Santa Fe’s top prosecutor, Mary Carmack-Altwies, said Thursday that the film’s gunsmith, Hannah Gutierrez-Reed, would also be charged with involuntary manslaughter.
Hutchins’ family welcomed the announcement, with Baldwin attorney Luke Nikas saying, “This decision distorts the tragic death of Halyna Hutchins and represents a terrible miscarriage of justice.”
The indictment decision followed more than a year of investigation after a gun was fired in October 2021 while Baldwin, 64, was rehearsing with it on the set of his film “Rest” outside Santa Fe. The film’s director, Joel Souza, was hit and wounded by the same .45-caliber bullet that killed Hutchins.
According to a police report, David Halls, the assistant director who handed the gun to Baldwin, told the actor it was “cold,” an industry term meaning no live rounds in it. Halls has signed a plea deal to the charge of negligent use of a deadly weapon, Carmack-Altwies said in her statement. Gutierrez-Reed had wielded the gun before Halls.
Prosecutors told the New York Times that it is part of industry standards for actors to verify that the weapons they used were safe to handle and that they should never point them at anyone. Baldwin pushed back on that idea, saying that firearm safety was the responsibility of the gunsmith, the first director, and others.
“You shouldn’t point a gun at someone you don’t want to shoot,” Carmack-Altwies said in an interview with the New York Times on Thursday. The charges will be filed at the end of January, she said.
But prosecutors would have great chances of getting a conviction, according to legal experts, who said that if Baldwin was told the gun didn’t contain live ammunition by professionals present, he wouldn’t be required to inspect it himself.
“It’s a very aggressive indictment decision and the defense has a strong case,” said personal injury attorney and former prosecutor Neama Rahmani, who was not involved in the “Rust” case. “These kinds of accidents are not enough for criminal liability.”
Prosecutors must prove that firearm safety on set began with Gutierrez-Reed, who was in charge of guns; applied to Halls, who handed Baldwin the gun, then expanded to the actor, who was also a producer on the film.
Baldwin and Gutierrez-Reed will be charged “alternatively” on two counts of manslaughter, meaning a jury will decide not only if they are guilty but under what definition of involuntary manslaughter, the prosecutor said.
Simple involuntary manslaughter due to negligence is punishable by up to 18 months in prison and a $5,000 fine. Should prosecutors prove there was more than negligence in the use of a firearm, they could face a mandatory five-year prison sentence.
Baldwin has denied responsibility for Hutchins’ death, saying live rounds should never have made it onto the set of the low-budget film. He has said that he followed instructions to point the gun at Hutchins when it went off, and that he did not pull the trigger on the replica Pietta .45-caliber long Colt revolver.
It remains unclear how live ammunition ended up on set.
“Mr. Baldwin had no reason to believe there was a live bullet in the gun – or anywhere on the film set. He relied on the professionals he worked with to assure him that the gun had no live cartridges. We will fight them and we will win,” his lawyer Nikas said.
In a statement on behalf of the Hutchins family, attorney Brian Panish said its own investigation found the charges were justified.
The family sued Baldwin in 2021, alleging that the Emmy-winning “30 Rock” and “Saturday Night Live” actor had a responsibility to verify that the gun contained no live cartridges, point it at the cameraman, and not to cock and pull the weapon. the trigger.

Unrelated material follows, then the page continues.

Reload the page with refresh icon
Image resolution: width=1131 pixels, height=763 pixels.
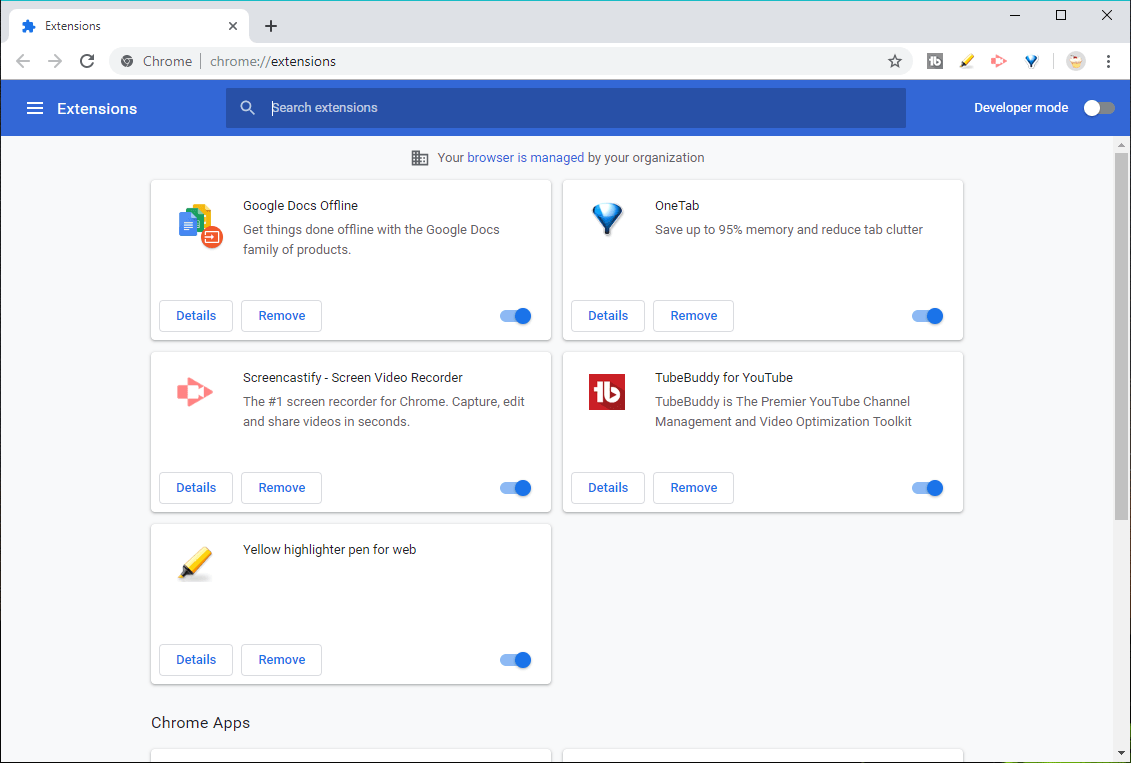(x=87, y=61)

The family subsequently reached a settlement in which Matt Hutchins became an executive producer of “Rust”. Production will resume outside New Mexico in early 2023.
An FBI forensic test of the revolver found that it was “functioning normally” and would not fire without the trigger being pulled.

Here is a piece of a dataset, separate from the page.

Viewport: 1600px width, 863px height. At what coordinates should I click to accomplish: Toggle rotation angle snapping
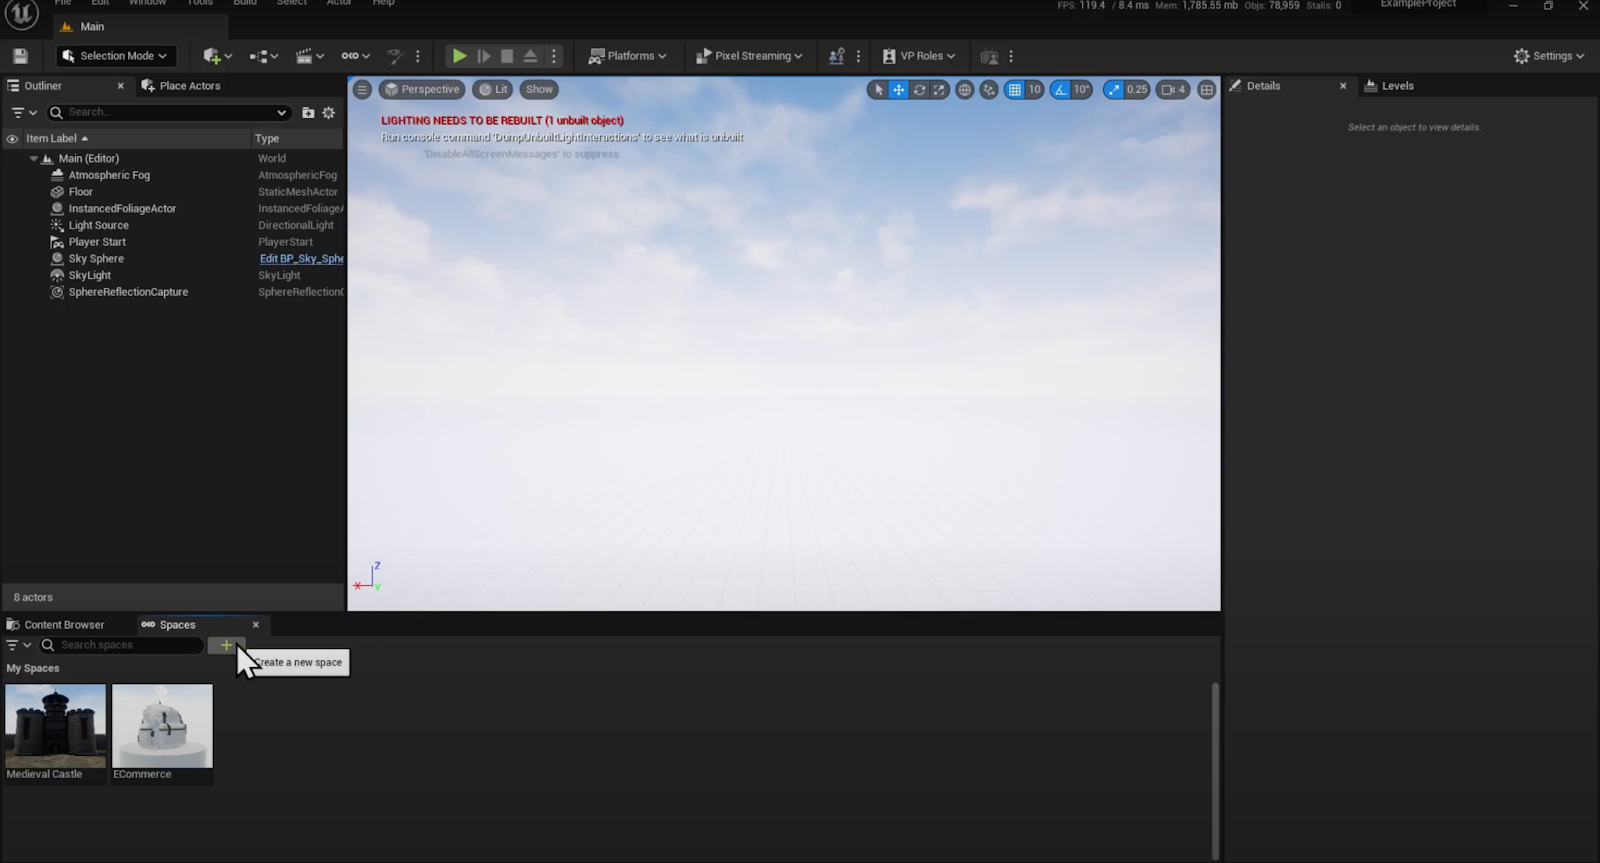(1060, 90)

The New Mexico Agency for Worker Safety fined the film’s production company $137,000 in April, the maximum amount possible, for what it described as “intentional” safety errors that led to Hutchins’ death.
Attorney Duncan Levin said the case revolved around firearm safety standards in the film industry that were ill-defined and more of a civil than criminal matter.
“Prosecutors have a lot of work ahead of them to show that putting Alec Baldwin in jail is the right outcome,” said Levin, who has represented actors and entertainment personalities.